La Loca De La Familia
Por: Alejandra Gómez Macchia / @negramacchia
En tiempos electorales lo que más hay que preservar es la prudencia. Sobre todo si perteneces a un partido político. Más aún si ese partido político se está descarrilando.
Uno puede ser un desarraigado. Uno tiene el legítimo derecho de repudiar el pueblo en el que nació. Uno puede, sin tener que dar mayores explicaciones, dejar sus excrecencias en la alfombra de la sala familiar. Uno puede, incluso, mearse en una estatua.
Cuando alguien sale de su pueblo con miras de prosperar en la capital hay de dos sopas: triunfar y volver al terruño sólo de visita para ser el hijo pródigo al que los parroquianos detienen a saludar y elogiar, o fracasar y regresar al arrullo sereno del jardín central.
Pero hay una tercera cucharada de estas sopas: no alcanzar el éxito soñado, y negarse al retorno provinciano para evitar habladurías.
Por otro lado, el que vuelve como se fue, pasa de noche. Restablece sus actividades llanas y apacibles: tomar el café en los soportales y asistir a reuniones en casa de los amigos de infancia. La vida pueblerina se retoma sin mayores exabruptos mientras se vuelva con un gramo de humildad.
El desarraigo no es un tema de “mala sangre”, ya que éste se puede dar por muchos factores.
Alguien que nace en la abrupta serranía y que escapa de ahí durante la primera infancia no tiene por qué añorar su tierra.
El pueblo se extraña cuando hay a quien extrañar. Cuando las raíces son profundas y rancias. Cuando los amigos esperan. Cuando se fue parte de una comunidad. Cuando se caminó sus calles. Cuando se comió en sus mercados. Cuando se hizo de su templo un lugar de paz. Cuando existen abuelos o tíos o padres que vivan en él. Cuando los hijos nacieron ahí.
Eso es lo que se conoce como querencia.
El amor al pueblo está estrechamente ligado al amor a su gente. A la empatía que se llega a dar con el carnicero o el dueño del estanquillo. Con el cura, con los maestros.
Esto viene a cuento por el escándalo que se dio en Puebla a raíz de los desafortunados comentarios que hizo la exdiputada Nancy de la Sierra en un programa de radio por internet, en el que dijo que “odiaba” a los teziutecos (ella es de Teziutlán) “porque no entendía su lógica”.
El director del programa intentó amortiguar su tropiezo preguntándole si a los que “odiaba” eran a los que no habían votado por ella en las pasadas elecciones, en las que salió ganador Juan Pablo Piña.
Ella, con una seguridad pasmosa repitió que no, que odiaba a todos.

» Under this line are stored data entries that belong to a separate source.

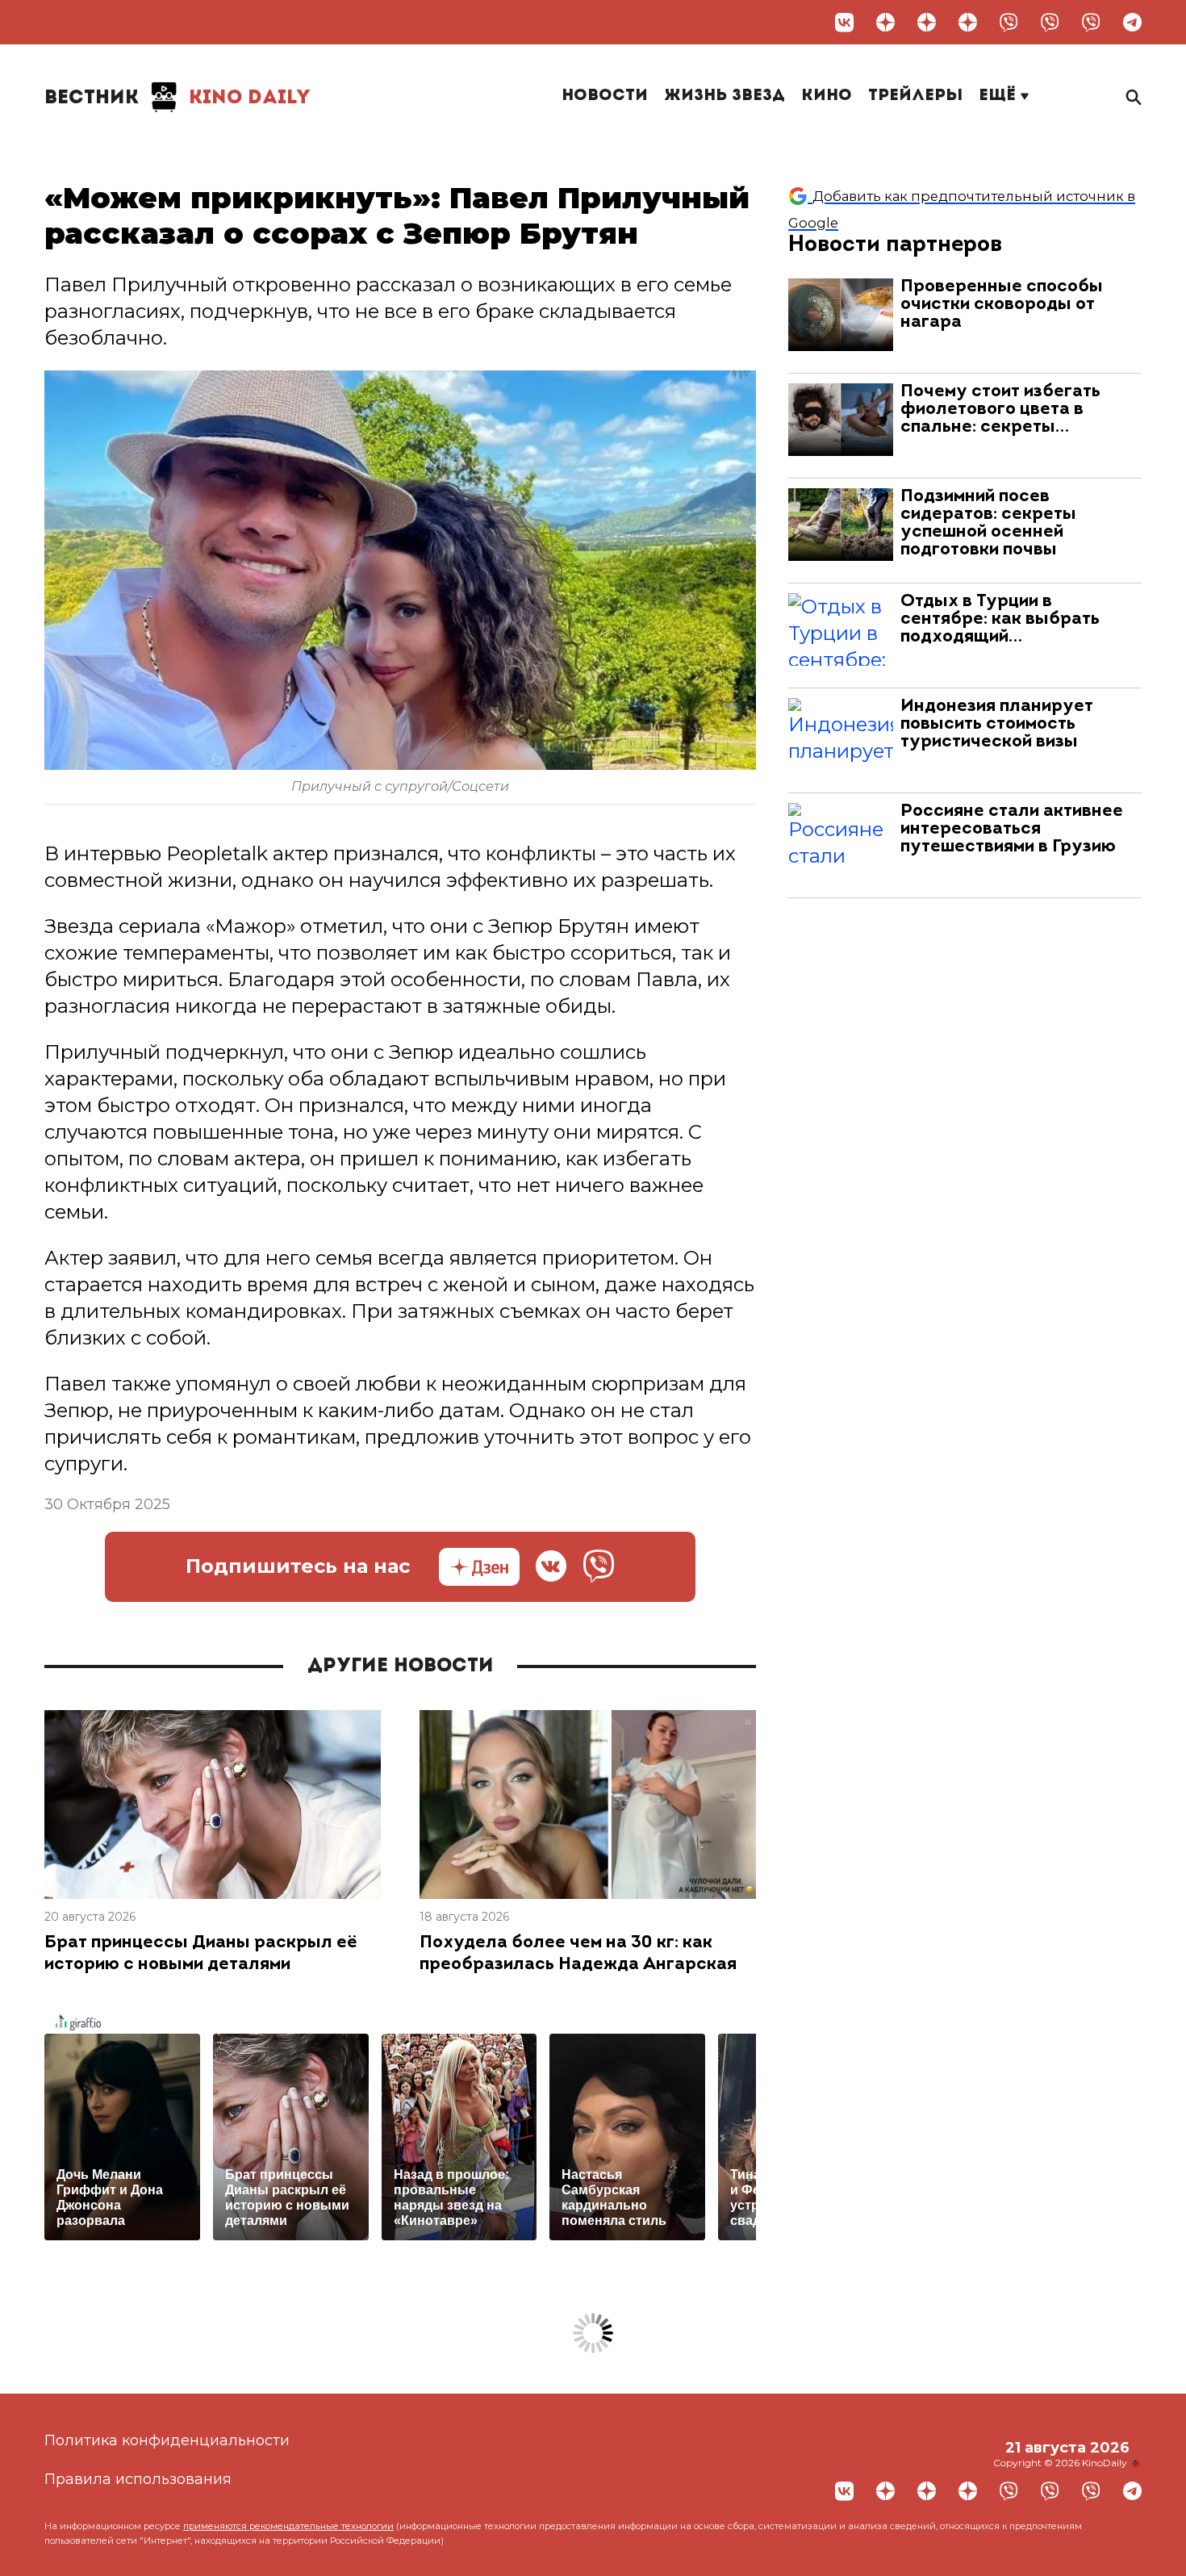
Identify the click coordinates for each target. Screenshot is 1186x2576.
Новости (605, 96)
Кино (826, 96)
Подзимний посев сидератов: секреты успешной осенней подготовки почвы (988, 523)
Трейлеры (915, 96)
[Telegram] (1132, 22)
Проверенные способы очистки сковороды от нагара (1001, 305)
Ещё (1000, 96)
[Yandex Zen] (885, 22)
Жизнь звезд (724, 96)
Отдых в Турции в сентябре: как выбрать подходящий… (1000, 619)
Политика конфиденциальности (167, 2440)
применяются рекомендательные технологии (288, 2526)
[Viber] (1009, 22)
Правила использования (138, 2479)
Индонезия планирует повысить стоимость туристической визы (996, 724)
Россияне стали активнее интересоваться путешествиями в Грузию (1011, 829)
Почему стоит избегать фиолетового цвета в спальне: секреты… (1000, 410)
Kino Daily (177, 98)
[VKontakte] (844, 22)
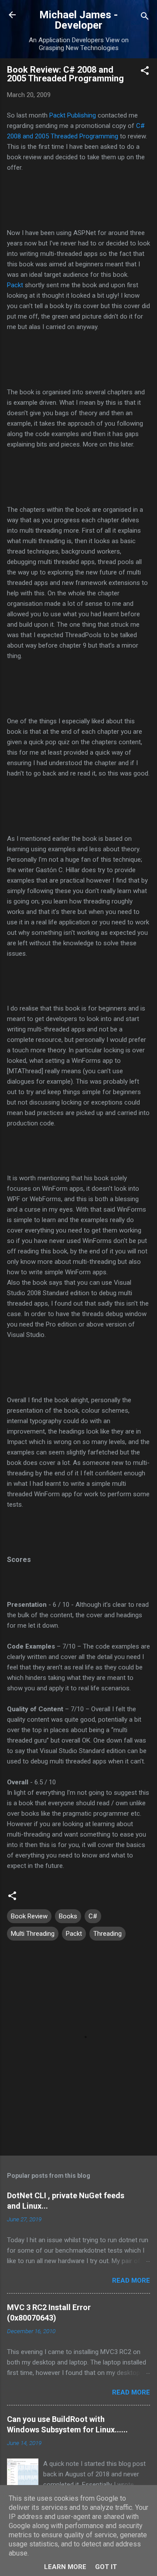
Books (68, 1916)
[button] (145, 72)
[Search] (145, 17)
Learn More (65, 2567)
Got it (106, 2567)
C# (93, 1916)
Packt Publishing (72, 115)
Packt (15, 285)
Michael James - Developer (78, 20)
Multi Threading (33, 1934)
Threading (107, 1934)
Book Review (29, 1916)
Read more (131, 2280)
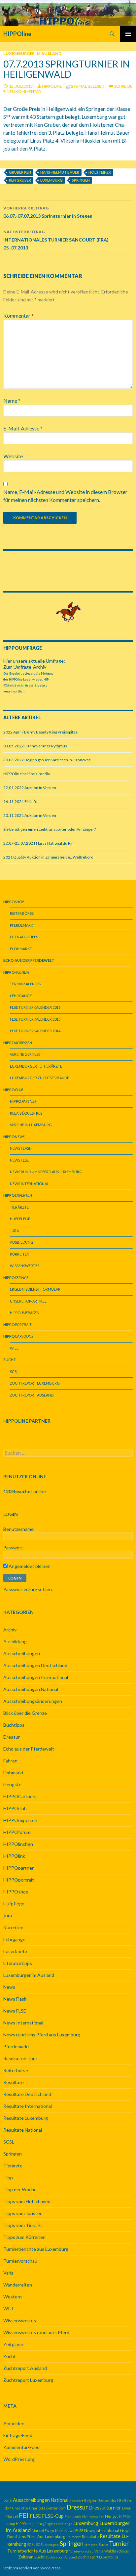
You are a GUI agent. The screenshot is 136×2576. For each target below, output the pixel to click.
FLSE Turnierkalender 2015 (35, 1019)
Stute (103, 2544)
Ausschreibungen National (30, 1689)
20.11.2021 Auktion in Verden (29, 815)
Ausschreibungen (21, 1653)
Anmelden (13, 2423)
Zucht (9, 1359)
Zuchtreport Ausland (31, 1395)
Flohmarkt (21, 949)
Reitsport (73, 2537)
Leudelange (63, 2524)
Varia (8, 2273)
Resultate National (22, 2130)
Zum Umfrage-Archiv (24, 667)
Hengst (111, 2516)
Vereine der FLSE (25, 1054)
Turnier (119, 2543)
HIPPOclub (15, 1808)
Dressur (11, 1737)
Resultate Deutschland (27, 2094)
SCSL (14, 1371)
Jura (14, 1230)
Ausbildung (21, 1242)
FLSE (35, 2516)
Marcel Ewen (43, 2530)
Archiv (10, 1629)
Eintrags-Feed (17, 2435)
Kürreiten (19, 1254)
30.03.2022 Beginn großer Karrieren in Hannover (46, 759)
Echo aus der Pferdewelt (28, 1749)
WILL (14, 1348)
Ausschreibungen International (35, 1677)
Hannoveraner (93, 2516)
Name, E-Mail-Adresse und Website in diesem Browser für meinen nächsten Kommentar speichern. (65, 496)
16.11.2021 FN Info (20, 801)
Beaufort (76, 2501)
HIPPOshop (15, 1891)
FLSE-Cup (53, 2516)
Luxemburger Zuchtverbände (39, 1078)
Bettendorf (108, 2500)
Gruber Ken (20, 172)
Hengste (12, 1784)
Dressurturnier (105, 2507)
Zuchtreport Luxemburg (35, 1383)
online (24, 1491)
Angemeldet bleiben (29, 1566)
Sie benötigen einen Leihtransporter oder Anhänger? (49, 829)
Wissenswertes (24, 1266)
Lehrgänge (21, 996)
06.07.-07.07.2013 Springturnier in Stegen (47, 212)
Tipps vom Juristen (23, 2213)
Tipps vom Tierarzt (22, 2225)
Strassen (91, 2545)
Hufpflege (20, 1219)
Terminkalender (26, 984)
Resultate (13, 2082)
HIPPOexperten (20, 1820)
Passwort (13, 1547)
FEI (24, 2515)
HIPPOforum (16, 1832)
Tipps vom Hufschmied (27, 2201)
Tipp (8, 2177)
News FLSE (19, 1160)
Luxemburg (51, 180)
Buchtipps (13, 1725)
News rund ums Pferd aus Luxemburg (46, 1172)
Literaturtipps (24, 937)
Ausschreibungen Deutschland (35, 1665)
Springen (81, 180)
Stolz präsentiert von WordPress (32, 2567)
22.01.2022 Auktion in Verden (29, 787)
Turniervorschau (20, 2261)
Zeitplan (25, 2556)
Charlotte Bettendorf (47, 2508)
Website (13, 456)
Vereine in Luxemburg (31, 1125)
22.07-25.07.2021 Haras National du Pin (38, 843)
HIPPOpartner (18, 1868)
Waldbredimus (116, 2551)
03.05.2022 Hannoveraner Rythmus (35, 745)
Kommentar (18, 315)
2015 (8, 2501)
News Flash (21, 1148)
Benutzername (18, 1529)
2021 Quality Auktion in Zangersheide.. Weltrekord (48, 857)
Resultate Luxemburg (25, 2118)
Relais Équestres (26, 1113)
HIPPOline (17, 33)
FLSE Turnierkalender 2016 (35, 1007)
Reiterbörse (22, 913)
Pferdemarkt (22, 925)
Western (12, 2296)
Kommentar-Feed (21, 2447)
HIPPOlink (14, 1856)
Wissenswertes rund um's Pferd (36, 2332)
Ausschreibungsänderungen (32, 1701)
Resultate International (27, 2106)
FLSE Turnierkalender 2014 (35, 1031)
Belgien (90, 2500)
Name (11, 400)
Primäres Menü (128, 34)
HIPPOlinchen (18, 1844)
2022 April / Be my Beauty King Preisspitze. (41, 732)
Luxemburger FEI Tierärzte (36, 1066)
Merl (59, 2530)
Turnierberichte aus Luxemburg (35, 2249)
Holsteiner (99, 172)
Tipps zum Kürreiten (24, 2237)
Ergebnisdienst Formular (35, 1289)
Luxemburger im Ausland (32, 53)
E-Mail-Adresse (23, 428)
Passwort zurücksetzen (27, 1589)
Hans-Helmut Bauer (59, 172)
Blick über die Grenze (25, 1713)
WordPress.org (19, 2459)
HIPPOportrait (18, 1880)
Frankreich (73, 2516)
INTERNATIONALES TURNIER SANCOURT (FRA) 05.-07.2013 (56, 239)
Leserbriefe (15, 1951)
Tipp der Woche (20, 2189)
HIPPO (24, 1312)
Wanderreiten (17, 2284)
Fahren (10, 1760)
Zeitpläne (13, 2344)
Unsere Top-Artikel (28, 1301)
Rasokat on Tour (20, 2058)
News (9, 1987)
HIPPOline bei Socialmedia (26, 773)
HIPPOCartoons (20, 1796)
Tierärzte (19, 1207)
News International (29, 1183)
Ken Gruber (20, 180)
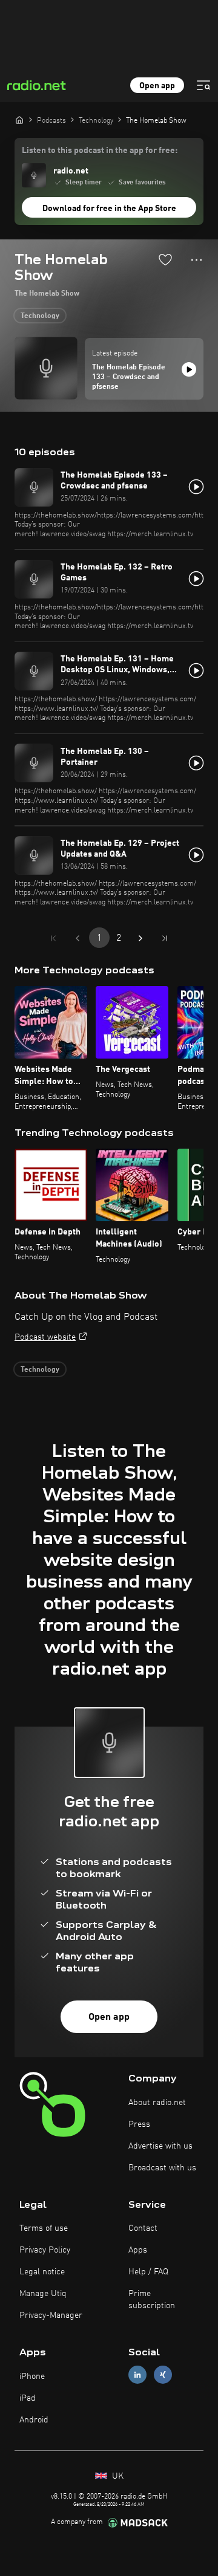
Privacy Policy (44, 2250)
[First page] (53, 938)
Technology (40, 316)
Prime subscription (151, 2299)
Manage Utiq (43, 2293)
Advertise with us (160, 2146)
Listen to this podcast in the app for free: (99, 150)
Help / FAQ (148, 2272)
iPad (27, 2398)
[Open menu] (203, 85)
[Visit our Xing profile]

En defensa de los desarraigados y de las personas que no nos rasgamos las vestiduras por enarbolar las buenas y malas costumbres de nuestros pueblos natales (porque cada quien tiene sus razones) cito al escritor Thomas Bernhard, quien fuera el más duro crítico de Salzburgo (pueblo en el que creció, se enfermó y padeció los horrores de la guerra). Tantas reservas tenía con los vieneses y los salzburgueses que en su testamento dejó una cláusula que escandalizó al mundo del teatro: pidió que ninguna de sus obras se podían representar en Viena después de su muerte…
Con base en las experiencias personales de cada quien podemos ver al pueblo más hermoso y pintoresco como un lugar que nos duele, como un sitio al que no desearíamos volver.
Bernhard decía de Viena: “La belleza como reputación de un país es sólo un medio para hacer sentir con intensidad despiadada su vileza y su irresponsabilidad y horror, su estrechez y su delirio de grandeza”.
Fin de la cita.
Evidentemente una priista que ha hecho gala de cierta personalidad anodina, jamás hubiera podido expresar de esta manera la aversión a su pueblo.
¿Tiene derecho a sentirlo?
¡Por supuesto!
Pero hay una pequeña diferencia entre un desarraigado común, al caso específico de Nancy: ella ha pedido el voto. Ella brincó de una carrera periodística harto gris a una vida política tibia y desdibujada.
Conclusión: cualquiera puede mentar madres de su gente, de la cerrazón provinciana y de la mente estrecha del vecino.
Todo eso se vale mientras no se aspire a un cargo (o se participe de una campaña) en la que el pueblo, al que se abomina, elija.